La candidez y bonhomía de los paisanos suele ser engañosa y confundida con ignorancia, sin embargo, no sabrán álgebra, pero reconocen a un tonto.
Julio Bonacea era guarda parque en la Isla Victoria, una perla engarzada en medio del lago Nahuel Huapi, jurisdicción de Parques Nacionales. Y en su hermosa cabaña alpina viví días inolvidables gozando de su amistad y experiencia.
Allí abundaban ciervos colorados, y si bien la caza estaba vedada, el Presidente tenía potestad para excepciones para cortesía internacional, y en aquella oportunidad el agraciado fue un diplomático alemán, y Bonacea el responsable de guiarlo. Mi amigo era correcto y cordial, aunque algo orgulloso: controlaba sus impulsos, pero se hacía respetar.

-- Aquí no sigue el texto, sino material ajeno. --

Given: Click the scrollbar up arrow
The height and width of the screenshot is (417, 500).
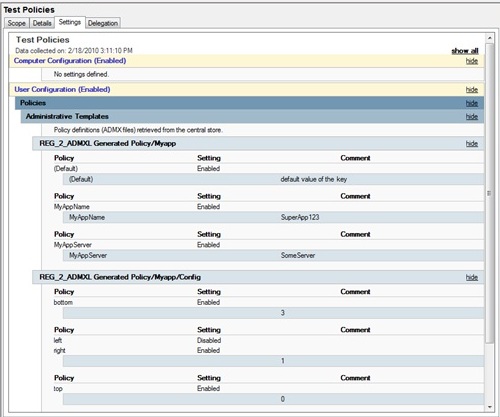Looking at the screenshot, I should click(490, 38).
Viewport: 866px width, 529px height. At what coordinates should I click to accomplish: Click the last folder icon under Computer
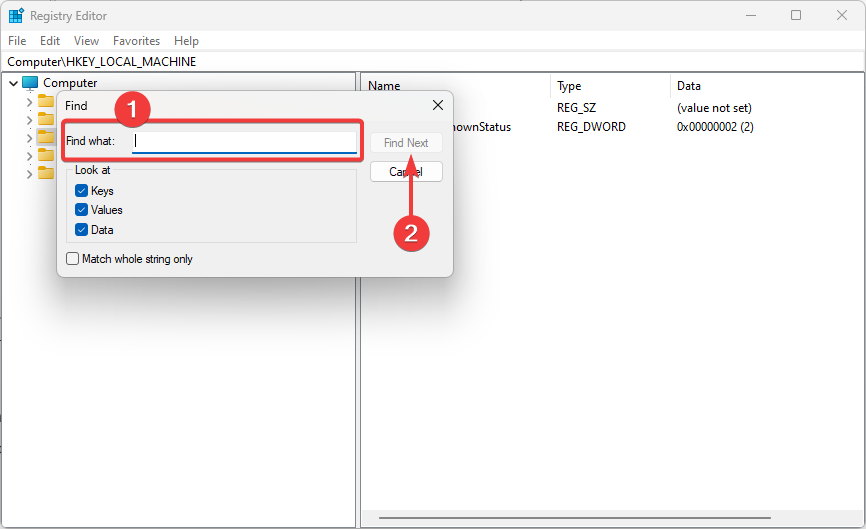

Como mi visita coincidió casualmente con la del germano, y la vivienda constaba de dos dormitorios, debí mudarme al de Julio para albergar al ilustre visitante por unos días.
El carácter del visitante era un problema: hosco y hasta despectivo, hacía difícil la convivencia. Cuando llegó apenas cruzó un frío saludo y por la noche, luego de la jornada de caza, se retiraba a descansar sin saludar y con el último bocado. Una joyita… A esa hora, sentados bajo el alero y en el silencio del bosque encantado, Julio se desahogaba: estaba harto de su petulancia, había despreciado un astado que le puso a tiro, lo trataba como a un sirviente y rechazaba sus consejos alegando que había cazado en medio mundo. Las sabía todas…
El último día de cacería, cabalgando entre lengas y cohiues, el invitado sofrenó su montado, hizo imperativo gesto de silencio, se apeó sin mediar palabra y avanzó agazapado entre la fronda. Julio, con su vista de lince, comprobó que se dirigía rectamente hacia uno de sus bueyes, semi oculto detrás de un árbol. Se regodeó observando la cagada que se avecinaba, pero como dije, no tenía un pelo de tonto: el animal era viejo, enfermo y lo mejor que le podía pasar era morir de un balazo… Siguió con la vista al cazador hasta que desapareció, y segundos después escuchó el estampido y el impacto: le había dado… Cachazudo, adrede, se acercó al héroe que miraba azorado su hazaña, gritando desesperado:»… es una vaca…» A lo que le contestó socarronamente: «no señor, si se fija bien verá que mea por abajo… «
Como el teutón se quería cortar las venas, le disparó a quemarropa su venganza:
“… Y amigo, como Ud. no pregunta…”
El buey – para quienes lo ignoran – es un macho vacuno que se castra joven para lograr docilidad que permita unirlo en pareja con otro al catango, un carromato secular con ruedas de madera que se utiliza para transportar rollizos desde los altos faldeos de la montaña. Pero resulta que la yunta, para ser efectiva, debe adiestrarse durante mucho tiempo, desde terneros, para una labor que requiere precisión suiza para ejecutar tareas sincronizadas: desde emparejarse para atarlas al carro hasta responder a las indicaciones del boyero con un simple movimiento de la caña apoyada sobre el yugo. Por ese motivo, el duplo tiene un valor descomunal, e individualmente cero.
De esa forma, Julio se deshizo involuntaria y piadosamente de su viejo animal y encontró el negocio de su vida: el caprichoso debió afrontar el pago del finado y su pareja, nada menos que un par de miles de dólares. Un trofeo excepcional que no olvidaría jamás.